Will follow "Les Guérillères" (1969) and "Le Corps lesbien" (1973), an essay which has just been reissued.

In these texts, she works on pronouns.

Arguing that the masculine has appropriated the universal, she pleads for a use of "we" and that words such as + man + and + woman + be removed.

Beyond pronouns, she wants to free herself from norms: masculine or feminine, literature or essay...

"She did not want to choose between literature and theory and put literature in theory and vice versa", deciphers for AFP the writer Emilie Notéris who dedicated the book "Wittig" to her (2022, ed . Les Pérégrines), a kind of "draft for a biography", according to him.

From MLF to exile

On August 26, 1970, she was one of the handful of activists who laid a wreath in memory of the wife of the unknown soldier under the Arc de Triomphe in Paris, in what was the founding act of the French feminist movement MLF (Mouvement women's liberation).

Six years later, she left France for the United States.

The reason ?

Deep ideological differences with his MLF comrades.

According to Wittig, the struggle involves questioning heterosexuality as a model of society.

At the MLF, "Monique Wittig was confronted with the limits of what it was acceptable to think in a framework circumscribing lesbianism to a simple sexuality", assures AFP Dominique Bourque, professor at the Institute of Feminist Studies and genre and the French department of the University of Ottawa.

It is this dividing line, between on the one hand the revolutionary vision - which some will consider radical - of Monique Wittig on a heterosexual system (dominated by men) to be fought via political lesbianism and that of the militants of the MLF who only see lesbianism as a sexual orientation, which will isolate the writer.

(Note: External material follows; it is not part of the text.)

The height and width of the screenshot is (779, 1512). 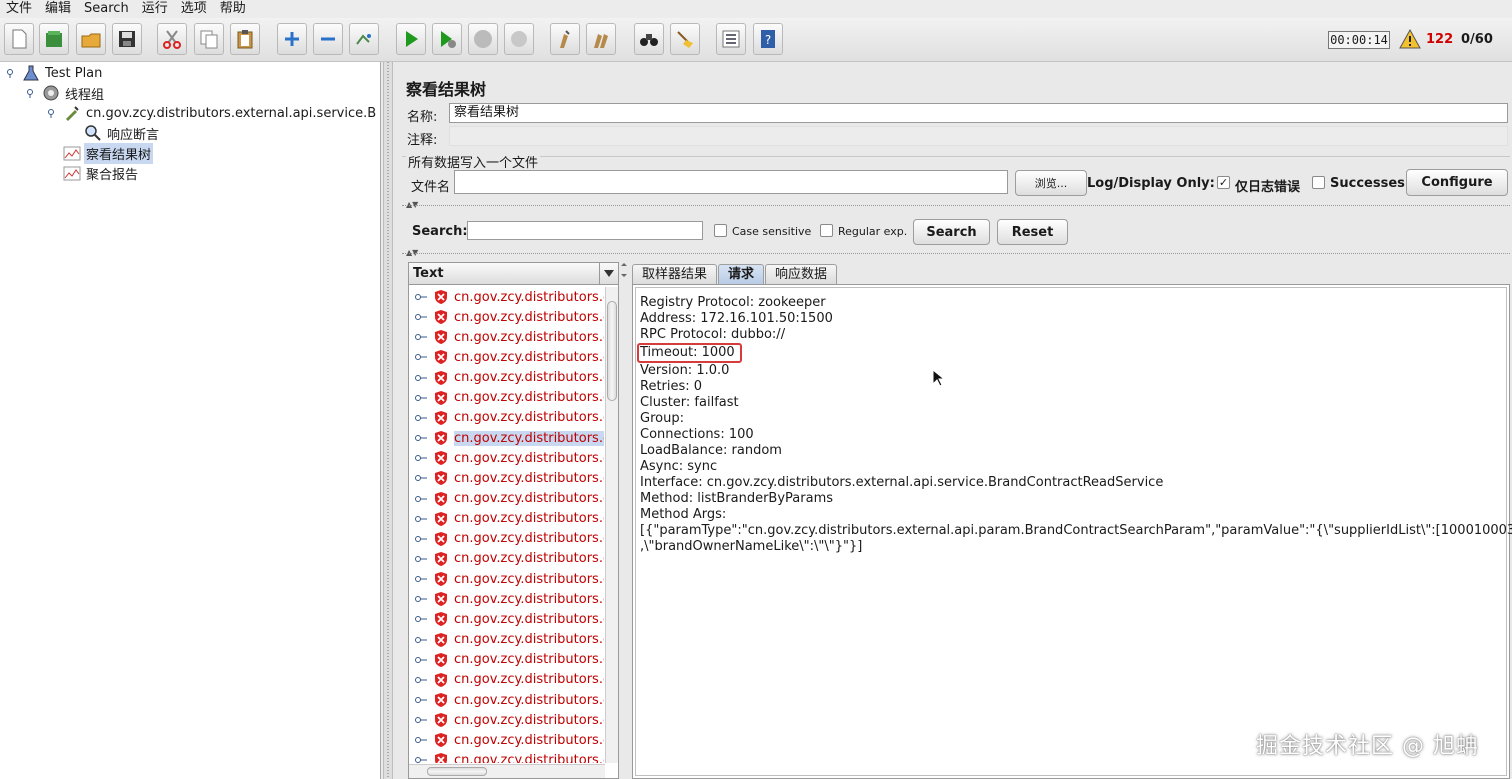 What do you see at coordinates (447, 39) in the screenshot?
I see `start-no-pause-button` at bounding box center [447, 39].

She was "set aside and made invisible", affirms to AFP the journalist, feminist activist and elected mayor of Paris Alice Coffin, who says she only discovered her thought "lately".

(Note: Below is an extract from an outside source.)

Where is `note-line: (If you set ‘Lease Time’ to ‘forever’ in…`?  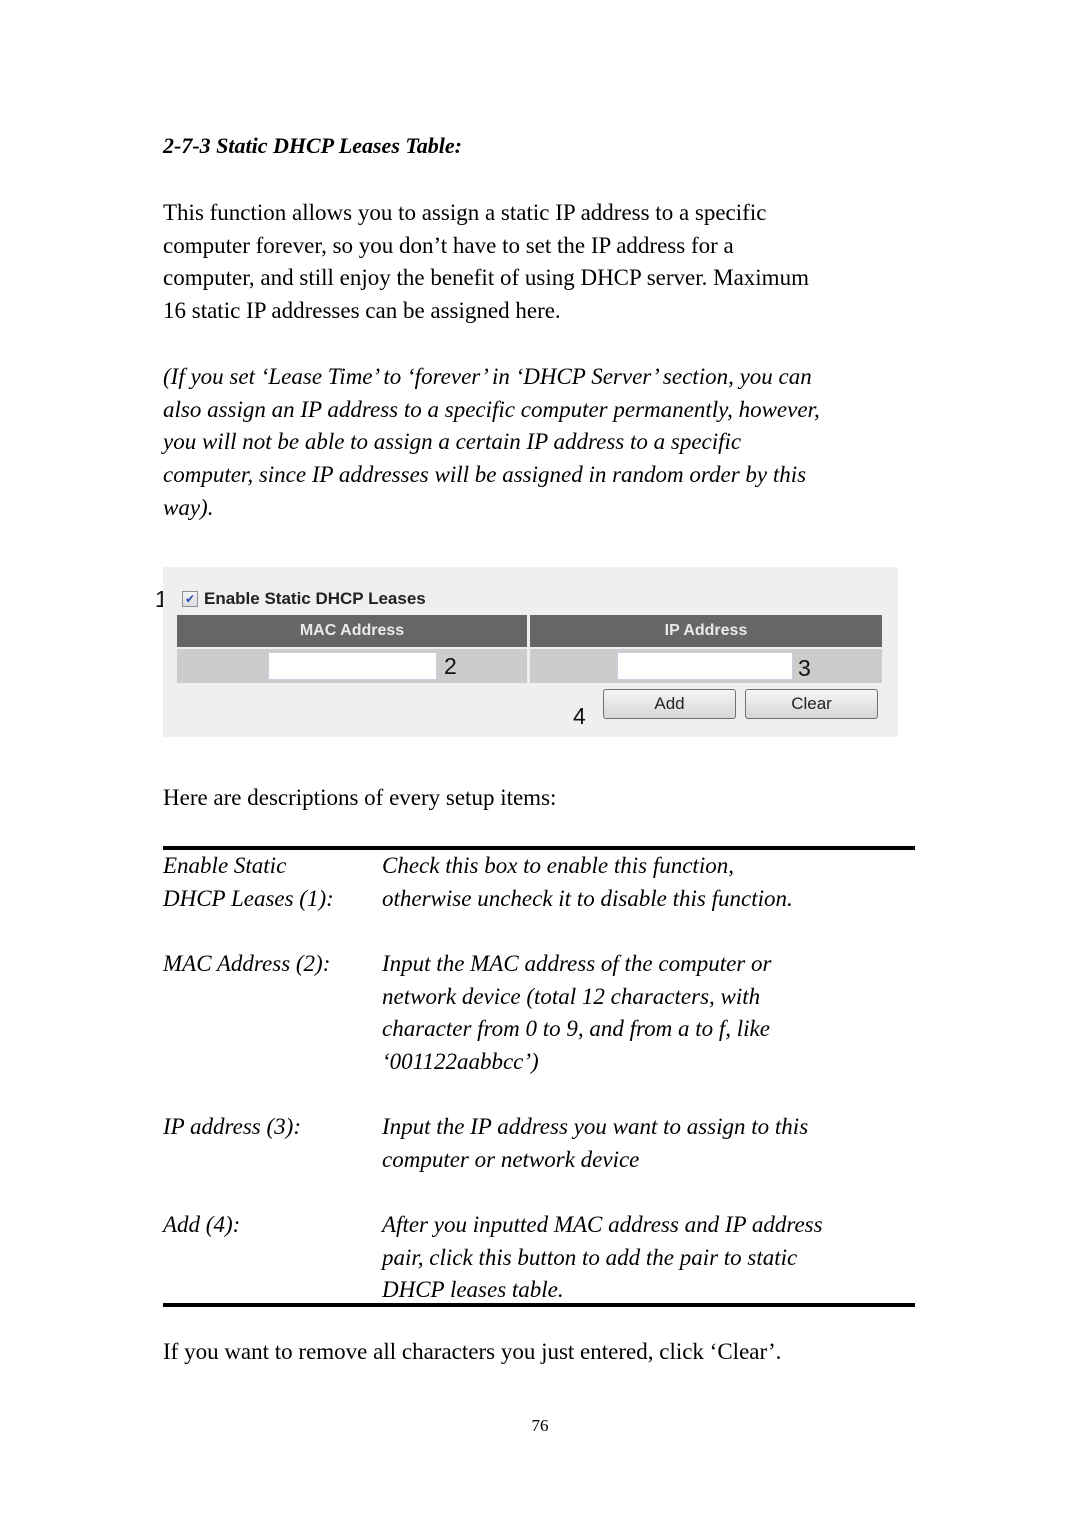
note-line: (If you set ‘Lease Time’ to ‘forever’ in… is located at coordinates (488, 376).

She was also inspired by the work of Monique Wittig in her successful essay "The lesbian genius", in 2020. Grasset).

heiresses

Once in the United States, Monique Wittig taught at the university and wrote texts such as "La Pensée straight", published in English in 1992. However, recalls Emilie Notéris, her life "was far from easy. did not know glory, on the contrary, it was a life of struggle".

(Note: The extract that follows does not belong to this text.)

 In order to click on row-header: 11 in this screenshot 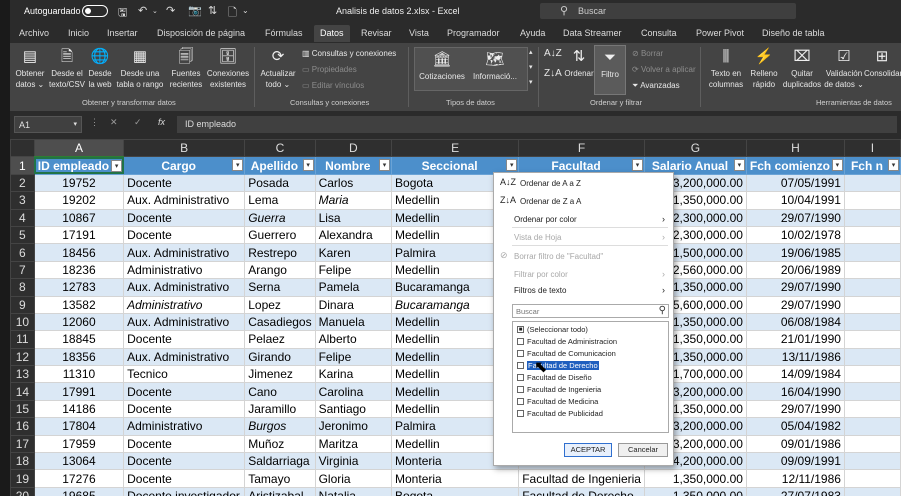, I will do `click(22, 340)`.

It was not until the 2000s that his thought circulated a little more widely in France thanks to activists who did not hesitate to quote his texts.

Thus in 2019, the writers Virginie Despentes and Anne Garréta accompanied by the historian Laure Murat, the editor Suzette Robichon and the performer Rébecca Chaillon made a public reading of "Guérillères" at the House of poetry, in Paris.

It also influences novels such as Wendy Delorme's "The Time of Fire Will Come" or Juliet Drouar's "Sortir de l'hétérosexualité" book.

For Dominique Bourque, the evolution of society and mentalities "have made it possible to highlight his career and his works".

A rediscovery linked to the fact that "post-MeToo feminism is no longer afraid to point out men by refusing a discourse of complementarity between men and women, which political lesbianism has always done", abounds Alice Coffin.